* Start DATA FOR THIS EXERCISE *
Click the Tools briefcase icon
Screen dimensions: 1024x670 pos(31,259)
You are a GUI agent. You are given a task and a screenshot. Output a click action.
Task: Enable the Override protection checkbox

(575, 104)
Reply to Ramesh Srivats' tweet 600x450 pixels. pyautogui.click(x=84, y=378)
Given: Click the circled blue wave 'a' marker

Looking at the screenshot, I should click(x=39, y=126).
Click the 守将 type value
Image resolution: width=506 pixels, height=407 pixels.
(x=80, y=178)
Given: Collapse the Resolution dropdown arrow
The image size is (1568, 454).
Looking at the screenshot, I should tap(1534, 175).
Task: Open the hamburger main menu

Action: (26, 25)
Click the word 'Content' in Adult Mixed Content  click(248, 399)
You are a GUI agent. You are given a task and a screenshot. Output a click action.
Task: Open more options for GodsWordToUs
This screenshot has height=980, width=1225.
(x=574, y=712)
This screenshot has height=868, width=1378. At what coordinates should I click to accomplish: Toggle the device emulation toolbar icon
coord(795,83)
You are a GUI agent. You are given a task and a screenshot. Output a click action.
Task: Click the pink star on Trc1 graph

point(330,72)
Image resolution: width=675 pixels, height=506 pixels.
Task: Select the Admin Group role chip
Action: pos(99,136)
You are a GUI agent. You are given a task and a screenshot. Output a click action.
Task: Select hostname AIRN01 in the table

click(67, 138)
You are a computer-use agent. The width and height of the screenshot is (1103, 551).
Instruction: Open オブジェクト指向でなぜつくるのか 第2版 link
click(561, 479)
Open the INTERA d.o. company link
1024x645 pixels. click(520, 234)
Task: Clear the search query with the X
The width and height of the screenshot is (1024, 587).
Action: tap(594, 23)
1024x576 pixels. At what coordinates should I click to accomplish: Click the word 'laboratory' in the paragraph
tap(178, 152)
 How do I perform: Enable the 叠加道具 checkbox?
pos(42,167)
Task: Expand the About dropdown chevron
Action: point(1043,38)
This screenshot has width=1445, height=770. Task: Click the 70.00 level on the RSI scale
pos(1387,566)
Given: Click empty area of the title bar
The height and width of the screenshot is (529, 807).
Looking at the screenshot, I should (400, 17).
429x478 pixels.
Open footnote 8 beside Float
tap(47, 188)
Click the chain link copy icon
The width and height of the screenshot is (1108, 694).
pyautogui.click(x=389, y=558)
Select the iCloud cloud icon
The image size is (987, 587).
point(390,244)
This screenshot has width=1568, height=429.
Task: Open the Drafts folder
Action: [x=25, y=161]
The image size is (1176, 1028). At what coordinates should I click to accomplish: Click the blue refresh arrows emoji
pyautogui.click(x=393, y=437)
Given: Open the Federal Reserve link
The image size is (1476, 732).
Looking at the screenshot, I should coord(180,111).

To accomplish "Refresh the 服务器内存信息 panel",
* End DATA FOR THIS EXERCISE *
GIVEN INSTRUCTION
Write out every item above again, word for word and line for line, with nothing left out or changed.

RESULT OF THE TASK
Click the Tools briefcase icon
Screen dimensions: 1024x670 pos(31,259)
You are a GUI agent. You are given a task and a screenshot. Output a click action.
Task: Enable the Override protection checkbox

(575, 104)
Reply to Ramesh Srivats' tweet 600x450 pixels. pyautogui.click(x=84, y=378)
Given: Click the circled blue wave 'a' marker

Looking at the screenshot, I should click(x=39, y=126).
Click the 守将 type value
Image resolution: width=506 pixels, height=407 pixels.
(x=80, y=178)
Given: Collapse the Resolution dropdown arrow
The image size is (1568, 454).
Looking at the screenshot, I should tap(1534, 175).
Task: Open the hamburger main menu

Action: (26, 25)
Click the word 'Content' in Adult Mixed Content  click(248, 399)
You are a GUI agent. You are given a task and a screenshot. Output a click action.
Task: Open more options for GodsWordToUs
This screenshot has height=980, width=1225.
(x=574, y=712)
This screenshot has height=868, width=1378. At what coordinates should I click to accomplish: Toggle the device emulation toolbar icon
coord(795,83)
You are a GUI agent. You are given a task and a screenshot. Output a click action.
Task: Click the pink star on Trc1 graph

point(330,72)
Image resolution: width=675 pixels, height=506 pixels.
Task: Select the Admin Group role chip
Action: pos(99,136)
You are a GUI agent. You are given a task and a screenshot. Output a click action.
Task: Select hostname AIRN01 in the table

click(67, 138)
You are a computer-use agent. The width and height of the screenshot is (1103, 551).
Instruction: Open オブジェクト指向でなぜつくるのか 第2版 link
click(561, 479)
Open the INTERA d.o. company link
1024x645 pixels. click(520, 234)
Task: Clear the search query with the X
The width and height of the screenshot is (1024, 587).
Action: tap(594, 23)
1024x576 pixels. At what coordinates should I click to accomplish: Click the word 'laboratory' in the paragraph
tap(178, 152)
 How do I perform: Enable the 叠加道具 checkbox?
pos(42,167)
Task: Expand the About dropdown chevron
Action: point(1043,38)
This screenshot has width=1445, height=770. Task: Click the 70.00 level on the RSI scale
pos(1387,566)
Given: Click empty area of the title bar
The height and width of the screenshot is (529, 807).
Looking at the screenshot, I should (400, 17).
429x478 pixels.
Open footnote 8 beside Float
tap(47, 188)
Click the chain link copy icon
The width and height of the screenshot is (1108, 694).
pyautogui.click(x=389, y=558)
Select the iCloud cloud icon
The image size is (987, 587).
point(390,244)
This screenshot has width=1568, height=429.
Task: Open the Drafts folder
Action: [x=25, y=161]
The image size is (1176, 1028). At what coordinates should I click to accomplish: Click the blue refresh arrows emoji
pyautogui.click(x=393, y=437)
Given: Open the Federal Reserve link
The image size is (1476, 732).
Looking at the screenshot, I should coord(180,111).

To accomplish "Refresh the 服务器内存信息 panel",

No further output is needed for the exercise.